Each week, Erin Jones and I take a look at the most interesting reputation management stories, answer your questions, and share valuable ORM tactics. In this week’s episode:
- How do you rebuild a personal brand after a scandal? Billy Bush is working on it.
- Maybe you’re not offended by Gypsy Taco, but enough people are and the owner is doing something about it.
- Panera Bread is trying hard to not become the next Chipotle.
If you have a question you would like us to tackle, please leave a comment below or on my Facebook Page.
Transcript (forgive us for any typos):
Andy Beal: Welcome, welcome. We’re going to jump right in because we got three good stories for you this week, and we’re going to start off with Billy Bush. In case you have a short memory, let’s remind you what happened with Billy Bush, because he was the person that was talking to President Donald Trump with that shameful conversation that was very degrading to women. Billy Bush foolishly, we hope foolishly, went along with it. It was one of those circumstances where we hope he was uncomfortable by it, but kind of felt like it was probably private and so just kind of went along with it. It was recorded and we all got to hear it.
Now he’s talking to People Magazine about trying to rebuild his tarnished reputation. He talks about the fact that he’s ashamed and he was embarrassed. He talks about basically losing the career that he built. He talks a little bit about what he’s doing to change, and he’s saying all the right things. Is this enough, Erin? Do you think Billy Bush is on the right track for a comeback?
Erin Jones: You know, one thing I really like about what he’s been saying about this, is he’s owning what he did and he’s calling it bystander abuse. Saying that, by not acting on the problem, you’re endorsing it. I really would like to give him some credit for taking that stance instead of trying to explain away what happened or trying to say, “Oh, you know, Donald Trump was in a position over me and if I had disagreed with him then it would have meant bad things for the show.” You know, there are a million excuses he could have come up with. He’s really gotten in front of this and said, “I have three daughters and I’m trying to educate myself and change my perspective.” I kind of feel like we should give some credit where credit’s due here. I think that the bystander abuse claim is legitimate and I think we see it a lot.
Andy Beal: Well, I mean, I for one have been involved in uncomfortable conversations where sometimes I have been brave enough to say, “Well hey, wait a minute.
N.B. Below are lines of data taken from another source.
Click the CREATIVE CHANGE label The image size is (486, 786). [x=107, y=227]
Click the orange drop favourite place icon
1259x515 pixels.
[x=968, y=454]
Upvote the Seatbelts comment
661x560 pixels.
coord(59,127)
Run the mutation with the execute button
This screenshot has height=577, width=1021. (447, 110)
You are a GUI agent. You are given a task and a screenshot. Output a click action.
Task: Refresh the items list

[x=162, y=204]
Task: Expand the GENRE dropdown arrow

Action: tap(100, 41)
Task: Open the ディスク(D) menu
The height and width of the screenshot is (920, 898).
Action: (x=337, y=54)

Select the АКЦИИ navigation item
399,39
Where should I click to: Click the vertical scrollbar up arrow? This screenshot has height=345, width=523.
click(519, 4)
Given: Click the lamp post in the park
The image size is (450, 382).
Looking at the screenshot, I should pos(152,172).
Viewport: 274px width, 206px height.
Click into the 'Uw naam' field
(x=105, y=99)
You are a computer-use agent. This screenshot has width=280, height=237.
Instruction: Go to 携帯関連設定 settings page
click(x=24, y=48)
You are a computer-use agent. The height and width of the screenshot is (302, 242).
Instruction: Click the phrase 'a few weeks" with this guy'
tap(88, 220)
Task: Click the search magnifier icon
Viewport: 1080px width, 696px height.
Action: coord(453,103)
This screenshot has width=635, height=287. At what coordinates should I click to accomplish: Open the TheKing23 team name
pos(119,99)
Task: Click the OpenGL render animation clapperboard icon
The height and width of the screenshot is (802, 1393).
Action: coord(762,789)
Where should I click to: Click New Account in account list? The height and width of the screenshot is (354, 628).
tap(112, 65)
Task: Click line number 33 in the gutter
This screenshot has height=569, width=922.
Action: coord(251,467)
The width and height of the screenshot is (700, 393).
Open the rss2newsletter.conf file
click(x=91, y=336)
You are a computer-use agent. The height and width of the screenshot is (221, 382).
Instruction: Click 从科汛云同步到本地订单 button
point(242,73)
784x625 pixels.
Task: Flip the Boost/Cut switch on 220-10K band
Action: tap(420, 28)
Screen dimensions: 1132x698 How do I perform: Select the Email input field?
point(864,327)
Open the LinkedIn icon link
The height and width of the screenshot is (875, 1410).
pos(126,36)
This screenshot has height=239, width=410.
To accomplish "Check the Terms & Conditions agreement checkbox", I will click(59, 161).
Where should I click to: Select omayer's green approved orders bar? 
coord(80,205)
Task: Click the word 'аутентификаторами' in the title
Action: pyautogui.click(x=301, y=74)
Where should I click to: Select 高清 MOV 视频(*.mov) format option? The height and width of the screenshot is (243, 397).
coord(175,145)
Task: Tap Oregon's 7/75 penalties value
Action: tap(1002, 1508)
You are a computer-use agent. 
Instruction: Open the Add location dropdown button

You can’t say that about somebody,” whatever it may be. There’s been other times where people have said stuff and I’ve kind of cringed and maybe just excused myself. I’d like to think I’ve not kind of gotten drawn in and gone along with it, but even not taking an action can hurt your reputation. The fact that he actually got caught up with this and actually went along with it, yeah, he says “bystander abuse,” yeah, I can kind of somewhat see that.
The thing that really kind of strikes me here is, you know, Bush’s biggest problem is, he kind of had a somewhat clean image, whereas, Trump really didn’t. Right? There’s a lot of rumors about Trump and he didn’t have this image that Bush had. When this tape come out, Billy Bush let us down, whereas Trump’s behavior was kind of really not enough of a departure from what we already knew about him. I think that’s part of the reason why Billy Bush took a greater fall with his reputation, and Trump went on to survive and become president. That’s because the starting point for our expectations for reputation were different, and Billy Bush was, for all intents and purposes, clean cut, on a rising stardom, very popular, on TV a lot, you know, good looking guy. Just kind of, you felt like, at least for me, he let me down more than Trump did.
Erin Jones: Agreed. We expected better, even though he was on a TV show and Donald Trump went on to take on the presidency. You know, there’s definitely some conflict when you look at it that way going, “Wow, our expectations are definitely set by past behavior.” I think that when you set the bar high, you need to maintain that bar.
Andy Beal: Right, and I was keynoting an event one time, we did some Q&A afterwards. This was just before the election. I was asked about Clinton and Trump, in terms of all of their arguing and all of the stuff that’s coming out and all of the scandals for either side, and would this hurt their reputation, would this hurt their chances of getting elected. I made the point then that, no it wouldn’t, because they’re really just acting in line with what we’ve come to expect from either one of the candidates at the time.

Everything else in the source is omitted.